Identifying hypomethylated regions (HMRs): In most mammalian cells, the majority of the genome has high methylation, and regions of low methylation are typically the interesting features. (This seems to be true for essentially all healthy differentiated cell types, but not cells of very early embryogenesis, various germ cells and precursors, and placental lineage cells.) These are valleys of low methylation are called hypomethylated regions (HMR) for historical reasons.
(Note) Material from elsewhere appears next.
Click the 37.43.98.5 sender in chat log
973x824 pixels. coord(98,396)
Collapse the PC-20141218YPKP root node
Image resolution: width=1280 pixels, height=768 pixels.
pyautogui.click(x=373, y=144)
To identify the HMRs, we use the dnmtools hmr command, which uses a statistical model that accounts for both the methylation level fluctations and the varying amounts of data available at each CpG site.

Partially methylated domains: Partially methylated domains are large genomic regions showing partial methylation observed in immortalized cell lines and cancerous cells. The pmd program is used to identify PMDs.

Allele-specific methylation: Allele-Specific methylated regions refers to regions where the parental allele is differentially methylated compared to the maternal allele. The program allelic is used to compute allele-specific methylation score can be computed for each CpG site by testing the linkage between methylation status of adjacent reads, and the program amrfinder is used to identify regions with allele-specific methylation.

For more detailed description of the methods of each step, please refer to the DNMTools documentation.